Investing in Funko POPS! With Steve Y. (Part 4 of 5)
Investing in Funko POPS! With Steve Y. (Part 4 of 5)
You may recall that we’ve featured this incredible Funko POP! collector before. Steve has used his savvy to turn his hobby into a full-blown business, buying and selling Funko POPS! on the Whatnot app or his website, www.collectorsdna.com.
We had the pleasure (for the second time) of chatting with Steve to learn his thoughts on investing in this fun collectible toy, plus his tips for newbie Funko investors.
Why did you choose to invest in Funko POPS?
STEVE: It started with a passion for POPS! As someone who was business-minded, I started selling some of the lower ones as a side hustle. I never took it too seriously because I wasn’t sure if this would be like Beanie Babies or if it would really take off. It wasn’t until I quit my job, couldn’t work, and was trading higher-end pops that I realized it was a solid investment.
How did you become knowledgeable about Funko POPS?
STEVE: When I started trading, I joined Facebook groups. Eventually, I created my own group, Funko Pop Grails Only, which focused only on high-end POPS! I started this group a year ago with 50 people and it grew to 9,000. Then, instead of trading, I just started buying stuff I knew I could sell right away for 20-30% more. I saw it as real estate flipping without such a high barrier to entry. I started looking on eBay and Facebook groups and found people who wanted to sell multiple items at a time for a discount. I got myself in a place where I was known to be a premium toy broker. I help people who don’t want to deal with fake pops or scammers. I cash them out and buy at an agreed upon discount. Today, many of the POPS! I obtain are already sold because I have people waiting on specific pops.
How do you ensure that your collection retains its value (storage, maintenance, etc.)?
STEVE: Keep the original packaging! The boxes must be in great condition, with no creases, rips, or stains. You can put a POP! into a hardstacks – an acrylic case like a fish tank – or a protector. Avoid direct sunlight, water damage, and dust.
When do/will you sell your collectibles? How do you determine the best time to sell?
STEVE: I never sell my collectibles because I have to; not everyone has the luxury of doing that. I would say if you really want to run this as a business, you can’t be a collector because collectors that are devoted tend to value those items too much or be afraid to let something go. The way I think about collectibles is that most of the stuff I find now, I sell right away. I never overpay. I’m a collector, but I’m opportunistic. Not everyone is like me.

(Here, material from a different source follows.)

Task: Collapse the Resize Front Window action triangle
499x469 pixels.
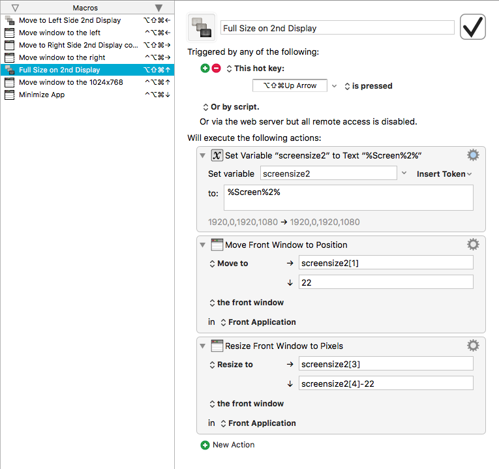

[When it comes to selling], I have an idea of the popularity of each item and the value. It depends on the category, the rarity, and the box condition. It’s hard to move something with box issues since serious collectors tend to spend a bit more to buy one with a good box. Don’t invest in high-value pops with box issues!
Do you have any advice for someone who is ready to sell their collection?
STEVE: When you sell a collection, there are a few people that buy them. The stores will give you 50% value. Then you have collectors like me who will still undercut you because they need to make money from it. So selling is a tricky question. How much time are you willing to invest in getting your money’s worth? The best way to do it is to sell in a Facebook group. If it’s low-end stuff, you can offer bundle discounts. That’s how to get the maximum expected value.
Ultimately, one-by-one selling is the best way [to maximize your earnings], if you have the time. [Choosing the right selling platform is also key.] Selling in a Facebook group avoids the fees you would have from platforms like PayPal, Mercari, or eBay. If you get bigger and more well-known, you can also apply to Whatnot to do live streaming.
You have to be interested because it’s not easy. You have to have that passion!
In your opinion, can investing in Funko POPS be relied upon as a primary source of investment income, or do you recommend that collectors have other investments in their portfolio?
STEVE: It’s pretty safe unless we get into a real depression. Any investment or asset fluctuates, and collectibles can be a riskier asset because they’re not a necessity. However, this also means the rewards can be very high. So, I would classify them as an asset you can invest in. If you tell me that you’re spending all your life savings on Funko POPS!, I would caution against that. But if you want to quit your job someday and start a collectibles business, I would say there’s merit. Just make sure you plan and have money put aside. Build a reputation and understand the market and risks.